▶ _EL PROBLEMA_:
Según el extracto sobre el sentido de la vida, ¿qué es lo que más necesita un bebé de acuerdo con la investigación científica actual?

··· EXTRACTO DEL DOCUMENTO

Veo un trozo de pan en la mesa familiar, y tiendo a considerarlo como un simple alimento, una realidad que he adquirido y de la que puedo disponer con objeto de nutrirme. Este es, ciertamente, su significado más a mano. Pero, si quiero descubrir su sentido pleno, debo recordar que el pan se elabora a base de frutos de la tierra, por ejemplo el trigo, y éste germina y madura en el campo como fruto de una confluencia múltiple de elementos: el campesino que recibe de sus mayores unas semillas, las deposita en la madre tierra y espera confiado a que venga la lluvia y el sol dore la mies… El trigo y, derivadamente, el pan son fruto de una confluencia de mil y una realidades. Por eso sirve para simbolizar la unidad que media entre una persona que invita a otra a comer en su casa, y parte, reparte y comparte con ella el pan de la amistad. Algo semejante podemos decir del vino y de un racimo de uvas. El que sólo ve en el vino y el pan un medio para saciar la sed y el hambre no altera su significado básico, pero amengua la amplitud de su sentido.
Ahora podemos comprender mejor cuándo y cómo surge el sentido de nuestra vida y cada una de sus acciones. Según la investigación científica actual, lo que más necesita un bebé es ser acogido por sus familiares de tal modo que entre ellos se forme una “urdimbre afectiva” (J. Rof Carballo), una trama de afecto y de tutela. Ello mueve a biólogos y pediatras a recomendar vivamente a las madres que, a ser posible, amamanten ellas a sus hijos, porque amamantar no implica sólo dar alimento sino también acoger. El bebé tiende a asirse a los senos maternos no por miedo a caerse, sino para sentirse acogido. Por eso debemos procurar que el cuidado de los niños esté en manos de quienes les profesen verdadero cariño y los traten con ternura al asearlos, vestirlos, acompañarlos.
Esta necesidad primaria de sentirnos acogidos está enraizada en nuestro origen: Venimos del encuentro amoroso de nuestros padres y estamos llamados a crear nuevas formas de encuentro. Tal llamada genera nuestra vocación básica como personas y nuestra misión en la vida. Cuando mis opciones fundamentales, mis hábitos y mis actos se orientan hacia el cumplimiento de esta misión y esta vocación, la marcha de mi existencia se realiza en el sentido adecuado, en la dirección justa. En la misma medida, tiene “sentido”. Vemos una vez más que sentido equivale a orientación adecuada.

······
··· DATOS PROPORCIONADOS

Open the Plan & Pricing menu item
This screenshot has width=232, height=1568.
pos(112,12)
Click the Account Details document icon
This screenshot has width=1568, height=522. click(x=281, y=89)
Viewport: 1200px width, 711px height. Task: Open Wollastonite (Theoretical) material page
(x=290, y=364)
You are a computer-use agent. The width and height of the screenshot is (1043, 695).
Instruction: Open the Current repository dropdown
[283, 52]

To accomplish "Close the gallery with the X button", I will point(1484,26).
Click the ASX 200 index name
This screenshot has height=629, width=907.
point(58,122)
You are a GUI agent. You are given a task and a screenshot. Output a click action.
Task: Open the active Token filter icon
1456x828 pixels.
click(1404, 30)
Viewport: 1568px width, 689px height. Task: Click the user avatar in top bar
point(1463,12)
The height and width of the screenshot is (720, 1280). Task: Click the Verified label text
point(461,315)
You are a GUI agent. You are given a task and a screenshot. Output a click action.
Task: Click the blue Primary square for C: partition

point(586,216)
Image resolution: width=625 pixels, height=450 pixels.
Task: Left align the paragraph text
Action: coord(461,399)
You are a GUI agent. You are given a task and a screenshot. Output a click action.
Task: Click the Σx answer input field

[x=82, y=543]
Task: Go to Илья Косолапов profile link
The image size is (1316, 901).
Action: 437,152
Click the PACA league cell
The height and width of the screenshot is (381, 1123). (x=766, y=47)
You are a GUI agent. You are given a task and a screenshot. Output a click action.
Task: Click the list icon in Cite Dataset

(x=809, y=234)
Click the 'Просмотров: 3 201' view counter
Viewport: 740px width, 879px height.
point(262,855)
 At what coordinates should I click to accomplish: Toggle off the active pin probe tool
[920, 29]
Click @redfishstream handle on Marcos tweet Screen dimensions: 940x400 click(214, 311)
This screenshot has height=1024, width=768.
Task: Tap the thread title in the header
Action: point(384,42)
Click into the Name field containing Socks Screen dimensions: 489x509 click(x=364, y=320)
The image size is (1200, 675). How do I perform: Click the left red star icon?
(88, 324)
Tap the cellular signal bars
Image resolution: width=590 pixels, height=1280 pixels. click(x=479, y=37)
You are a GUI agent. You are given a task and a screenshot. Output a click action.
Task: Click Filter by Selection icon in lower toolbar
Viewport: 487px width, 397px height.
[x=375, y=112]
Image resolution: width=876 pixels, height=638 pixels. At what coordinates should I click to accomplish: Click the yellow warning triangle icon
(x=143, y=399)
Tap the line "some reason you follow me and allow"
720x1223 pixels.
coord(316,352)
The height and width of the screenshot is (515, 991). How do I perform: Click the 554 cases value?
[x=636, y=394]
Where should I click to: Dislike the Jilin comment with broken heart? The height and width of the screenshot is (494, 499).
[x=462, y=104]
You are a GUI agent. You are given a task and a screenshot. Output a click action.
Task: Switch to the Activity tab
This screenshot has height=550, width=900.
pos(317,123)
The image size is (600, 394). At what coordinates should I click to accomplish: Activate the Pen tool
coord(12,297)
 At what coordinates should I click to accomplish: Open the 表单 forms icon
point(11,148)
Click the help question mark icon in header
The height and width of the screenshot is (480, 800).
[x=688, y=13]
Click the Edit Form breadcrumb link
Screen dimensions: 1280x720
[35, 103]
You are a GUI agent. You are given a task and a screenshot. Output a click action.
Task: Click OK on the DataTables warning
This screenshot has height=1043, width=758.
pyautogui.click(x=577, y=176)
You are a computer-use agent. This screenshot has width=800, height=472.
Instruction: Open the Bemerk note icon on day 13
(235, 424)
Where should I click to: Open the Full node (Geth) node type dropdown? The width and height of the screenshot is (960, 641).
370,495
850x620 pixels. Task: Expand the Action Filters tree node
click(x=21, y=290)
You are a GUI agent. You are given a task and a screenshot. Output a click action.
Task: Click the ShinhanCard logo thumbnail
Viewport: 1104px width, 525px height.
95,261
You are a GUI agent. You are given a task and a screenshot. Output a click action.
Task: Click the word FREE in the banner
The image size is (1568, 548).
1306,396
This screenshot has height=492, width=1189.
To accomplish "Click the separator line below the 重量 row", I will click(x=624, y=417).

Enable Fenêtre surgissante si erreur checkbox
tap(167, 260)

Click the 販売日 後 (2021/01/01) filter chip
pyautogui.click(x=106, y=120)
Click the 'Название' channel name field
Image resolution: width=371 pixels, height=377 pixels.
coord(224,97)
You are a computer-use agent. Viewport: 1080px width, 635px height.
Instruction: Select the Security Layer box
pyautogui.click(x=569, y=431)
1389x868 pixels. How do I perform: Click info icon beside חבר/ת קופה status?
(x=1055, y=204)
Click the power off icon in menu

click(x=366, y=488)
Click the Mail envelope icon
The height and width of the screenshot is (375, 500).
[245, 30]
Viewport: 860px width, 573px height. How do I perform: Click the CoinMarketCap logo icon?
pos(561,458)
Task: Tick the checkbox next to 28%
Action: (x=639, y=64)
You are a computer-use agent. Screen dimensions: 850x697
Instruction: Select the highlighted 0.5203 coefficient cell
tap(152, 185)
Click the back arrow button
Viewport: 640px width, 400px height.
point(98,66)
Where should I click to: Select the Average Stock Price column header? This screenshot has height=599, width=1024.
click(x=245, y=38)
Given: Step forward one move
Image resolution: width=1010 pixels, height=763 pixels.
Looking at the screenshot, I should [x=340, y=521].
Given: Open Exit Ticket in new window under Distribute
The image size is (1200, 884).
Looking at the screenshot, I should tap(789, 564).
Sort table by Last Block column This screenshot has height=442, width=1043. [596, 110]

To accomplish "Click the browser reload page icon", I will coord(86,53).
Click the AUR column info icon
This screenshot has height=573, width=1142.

······

▶ _RESPUESTA A CONTINUACIÓN_:
Ser acogido por sus familiares de tal modo que entre ellos se forme una "urdimbre afectiva", una trama de afecto y de tutela.